#### ASSIGNED TASK
Scan the records below for the line with "Neve (85, 2569)" and the line with "[Toggle Menu]", and retype that range exactly, both ends included, pictures excepted.

::::

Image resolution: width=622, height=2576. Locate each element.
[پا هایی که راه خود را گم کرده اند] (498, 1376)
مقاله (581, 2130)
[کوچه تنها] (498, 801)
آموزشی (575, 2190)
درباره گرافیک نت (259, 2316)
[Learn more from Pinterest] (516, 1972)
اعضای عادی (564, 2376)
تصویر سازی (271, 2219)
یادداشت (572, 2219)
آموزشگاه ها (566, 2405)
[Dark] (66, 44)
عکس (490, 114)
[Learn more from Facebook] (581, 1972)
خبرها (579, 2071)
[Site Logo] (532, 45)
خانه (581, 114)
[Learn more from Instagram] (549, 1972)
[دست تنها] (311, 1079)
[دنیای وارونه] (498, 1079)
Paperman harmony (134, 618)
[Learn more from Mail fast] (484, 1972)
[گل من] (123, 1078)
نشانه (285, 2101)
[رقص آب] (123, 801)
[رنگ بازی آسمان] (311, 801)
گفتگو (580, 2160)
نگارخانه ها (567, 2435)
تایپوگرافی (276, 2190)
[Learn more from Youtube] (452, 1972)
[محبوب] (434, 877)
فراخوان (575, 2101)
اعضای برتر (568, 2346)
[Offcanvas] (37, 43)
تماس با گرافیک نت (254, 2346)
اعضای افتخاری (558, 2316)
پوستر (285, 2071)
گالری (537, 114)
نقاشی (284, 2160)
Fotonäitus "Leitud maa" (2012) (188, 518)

::::

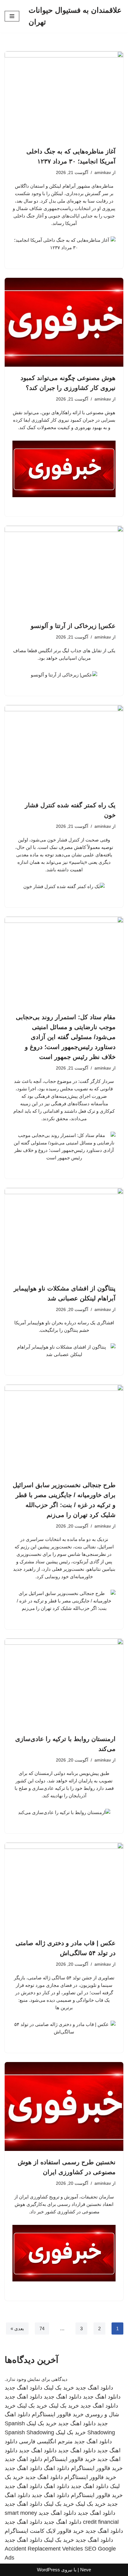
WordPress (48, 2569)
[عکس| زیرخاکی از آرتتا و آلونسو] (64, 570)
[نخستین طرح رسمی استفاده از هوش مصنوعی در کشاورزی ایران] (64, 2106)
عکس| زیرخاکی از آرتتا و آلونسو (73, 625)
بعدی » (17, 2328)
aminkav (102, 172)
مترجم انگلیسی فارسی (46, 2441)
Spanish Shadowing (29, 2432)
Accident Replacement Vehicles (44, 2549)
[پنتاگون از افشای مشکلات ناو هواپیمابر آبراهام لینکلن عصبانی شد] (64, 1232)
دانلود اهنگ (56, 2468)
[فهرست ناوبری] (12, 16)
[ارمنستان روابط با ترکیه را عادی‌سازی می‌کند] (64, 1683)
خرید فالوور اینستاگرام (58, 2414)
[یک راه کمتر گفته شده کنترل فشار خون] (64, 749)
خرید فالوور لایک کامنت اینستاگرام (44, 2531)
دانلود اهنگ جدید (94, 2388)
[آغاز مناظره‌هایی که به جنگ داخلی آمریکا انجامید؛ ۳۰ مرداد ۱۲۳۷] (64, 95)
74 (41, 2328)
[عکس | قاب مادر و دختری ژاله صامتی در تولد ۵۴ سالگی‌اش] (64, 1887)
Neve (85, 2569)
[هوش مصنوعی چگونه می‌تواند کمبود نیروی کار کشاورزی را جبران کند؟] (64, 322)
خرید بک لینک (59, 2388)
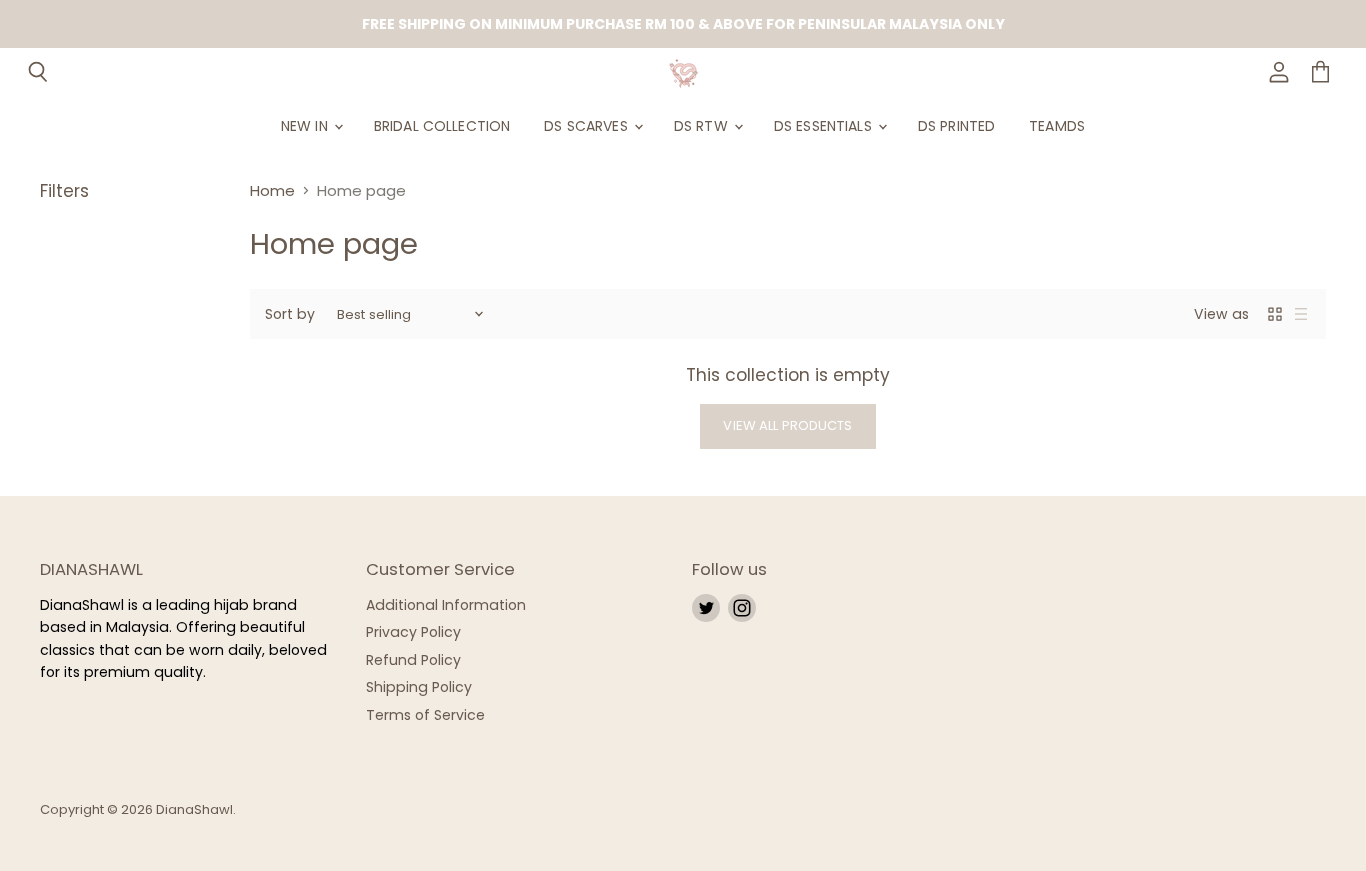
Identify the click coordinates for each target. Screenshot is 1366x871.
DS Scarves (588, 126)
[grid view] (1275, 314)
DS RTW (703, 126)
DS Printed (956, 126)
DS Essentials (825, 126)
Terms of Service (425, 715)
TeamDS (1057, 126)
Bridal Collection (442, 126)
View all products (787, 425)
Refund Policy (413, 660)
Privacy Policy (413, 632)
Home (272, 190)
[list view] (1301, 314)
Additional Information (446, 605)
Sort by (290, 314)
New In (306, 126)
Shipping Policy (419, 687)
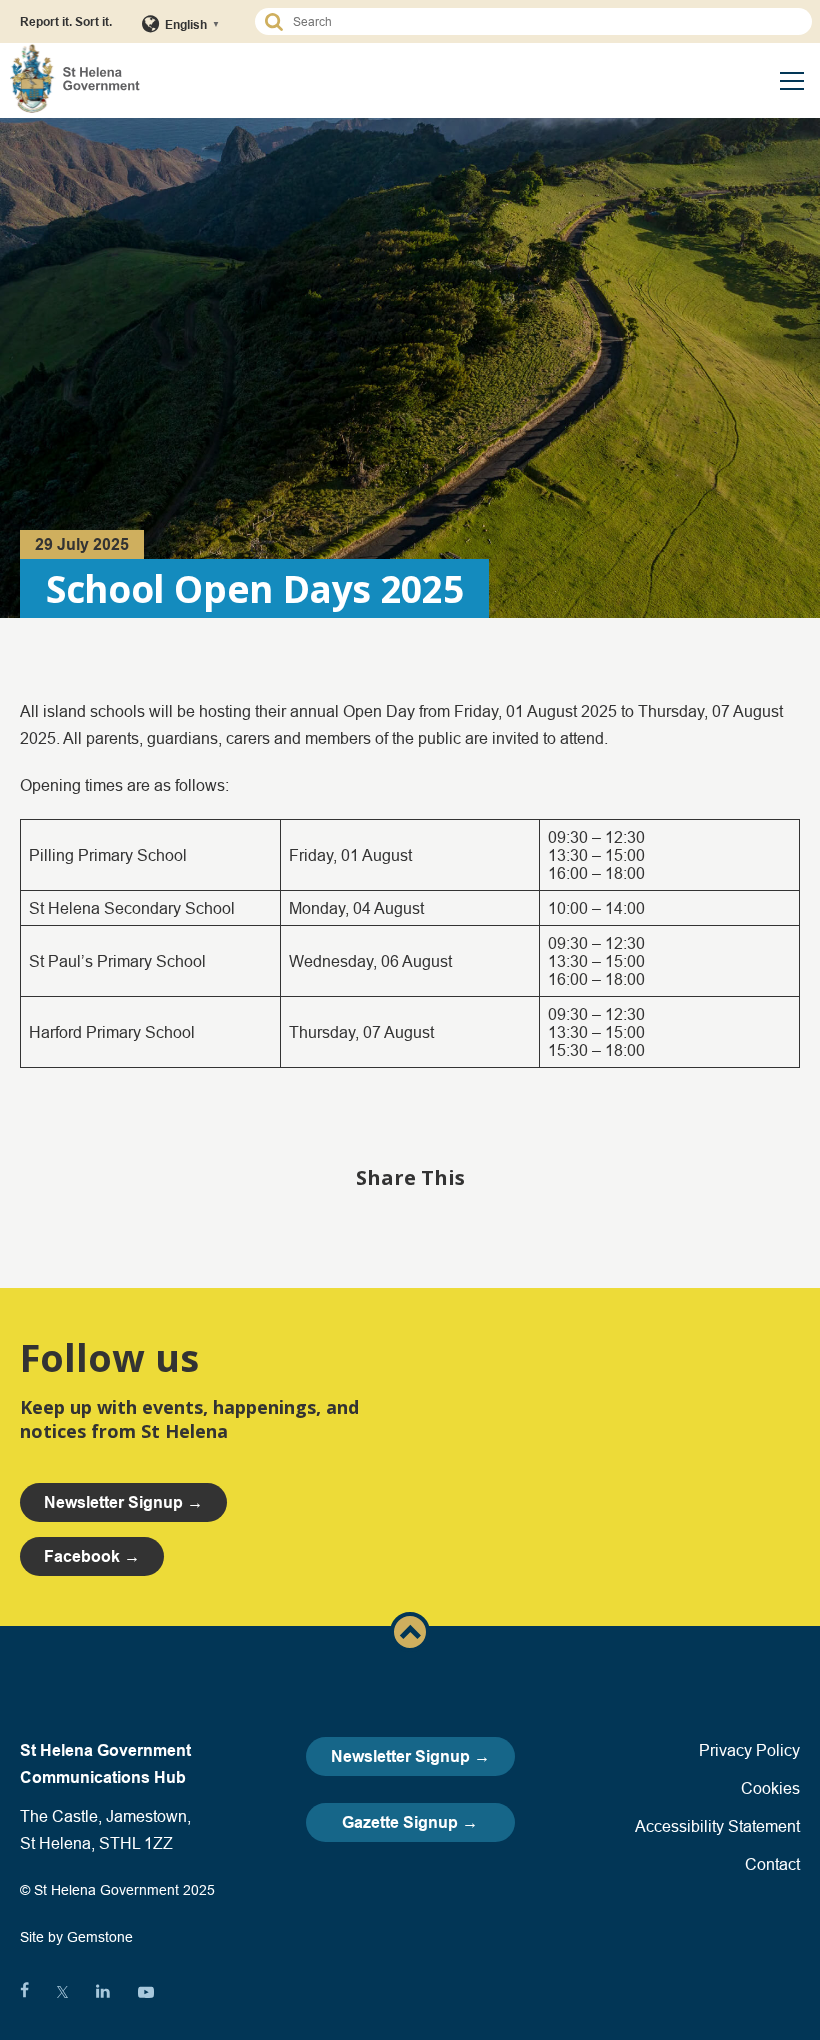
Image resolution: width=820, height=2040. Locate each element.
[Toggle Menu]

::::

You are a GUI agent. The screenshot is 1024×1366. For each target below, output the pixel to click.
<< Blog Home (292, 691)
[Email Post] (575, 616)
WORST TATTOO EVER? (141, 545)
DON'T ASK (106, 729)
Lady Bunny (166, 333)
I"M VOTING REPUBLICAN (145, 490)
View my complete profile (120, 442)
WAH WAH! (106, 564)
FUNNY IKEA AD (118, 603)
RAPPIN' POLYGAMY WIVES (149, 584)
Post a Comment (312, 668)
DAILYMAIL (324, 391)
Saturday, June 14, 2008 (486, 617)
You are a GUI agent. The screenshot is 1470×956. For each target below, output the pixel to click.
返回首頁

::::

#### YOUR RESPONSE
Neve (85, 2569)
[هوش مصنوعی چگونه می‌تواند کمبود نیروی کار کشاورزی را جبران کند؟] (64, 322)
خرید بک لینک (59, 2388)
Identify the click coordinates for each target. Screenshot is 1366x871.
DS Scarves (588, 126)
[grid view] (1275, 314)
DS RTW (703, 126)
DS Printed (956, 126)
DS Essentials (825, 126)
Terms of Service (425, 715)
TeamDS (1057, 126)
Bridal Collection (442, 126)
View all products (787, 425)
Refund Policy (413, 660)
Privacy Policy (413, 632)
Home (272, 190)
[list view] (1301, 314)
Additional Information (446, 605)
Sort by (290, 314)
New In (306, 126)
Shipping Policy (419, 687)
Image resolution: width=820, height=2040. Locate each element.
[Toggle Menu]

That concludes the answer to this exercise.